Data-driven modeling of open circuit voltage hysteresis for LiFePO4 batteries with conditional generative adversarial network
Lisen Yan,
Jun Peng,
Zeyu Zhu,
Heng Li,
Zhiwu Huang,
Dirk Uwe Sauer,
Weihan Li
Affiliations
Lisen Yan
School of Computer Science and Engineering, Central South University, Changsha, 410083, China; Center for Ageing, Reliability and Lifetime Prediction of Electrochemical and Power Electronics Systems (CARL), RWTH Aachen University, Campus-Boulevard 89, Aachen, 52074, Germany; Institute for Power Electronics and Electrical Drives (ISEA), RWTH Aachen University, Campus-Boulevard 89, Aachen, 52074, Germany
Jun Peng
School of Electronic Information, Central South University, Changsha, 410083, China
Zeyu Zhu
School of Computer Science and Engineering, Central South University, Changsha, 410083, China
Heng Li
School of Electronic Information, Central South University, Changsha, 410083, China; Corresponding authors.
Zhiwu Huang
School of Automation, Central South University, Changsha, 410083, China
Dirk Uwe Sauer
Center for Ageing, Reliability and Lifetime Prediction of Electrochemical and Power Electronics Systems (CARL), RWTH Aachen University, Campus-Boulevard 89, Aachen, 52074, Germany; Institute for Power Electronics and Electrical Drives (ISEA), RWTH Aachen University, Campus-Boulevard 89, Aachen, 52074, Germany
Weihan Li
Center for Ageing, Reliability and Lifetime Prediction of Electrochemical and Power Electronics Systems (CARL), RWTH Aachen University, Campus-Boulevard 89, Aachen, 52074, Germany; Institute for Power Electronics and Electrical Drives (ISEA), RWTH Aachen University, Campus-Boulevard 89, Aachen, 52074, Germany; Corresponding authors.

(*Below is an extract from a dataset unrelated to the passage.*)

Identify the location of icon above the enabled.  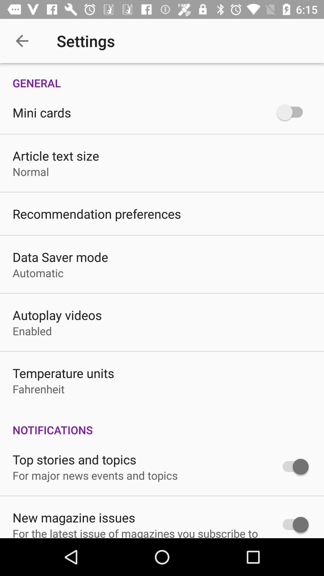
(57, 315).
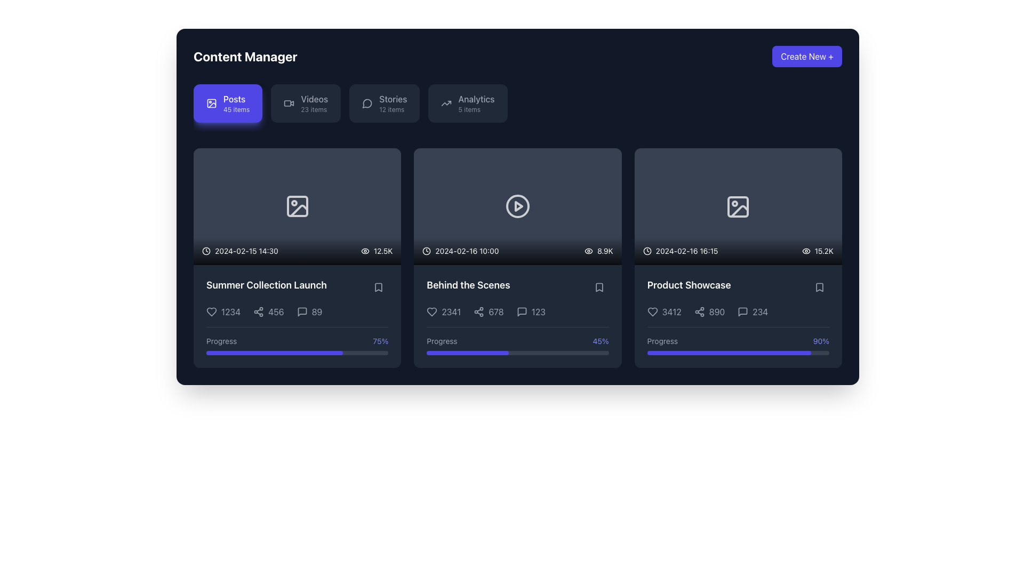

The hysteresis effect represents the difference in open circuit voltage (OCV) between the charge and discharge processes of batteries. An accurate estimation of open circuit voltage considering hysteresis is critical for precise modeling of LiFePO4 batteries. However, the intricate influence of state-of-charge (SOC), temperature, and battery aging have posed significant challenges for hysteresis modeling, which have not been comprehensively considered in existing studies. This paper proposes a data-driven approach with adversarial learning to model hysteresis under diverse conditions, addressing the intricate dependencies on SOC, temperature, and battery aging. First, a comprehensive experimental scheme is designed to collect hysteresis dataset under diverse SOC paths, temperatures and aging states. Second, the proposed data-driven model integrates a conditional generative adversarial network with long short-term memory networks to enhance the model’s accuracy and adaptability. The generator and discriminator are designed based on LSTM networks to capture the dependency of hysteresis on historical SOC and conditional information. Third, the conditional matrix, incorporating temperature, health state, and historical paths, is constructed to provide the scenario-specific information for the adversarial network, thereby enhancing the model’s adaptability. Experimental results demonstrate that the proposed model achieves a voltage error of less than 3.8 mV across various conditions, with accuracy improvements of 31.3–48.7% compared to three state-of-the-art models.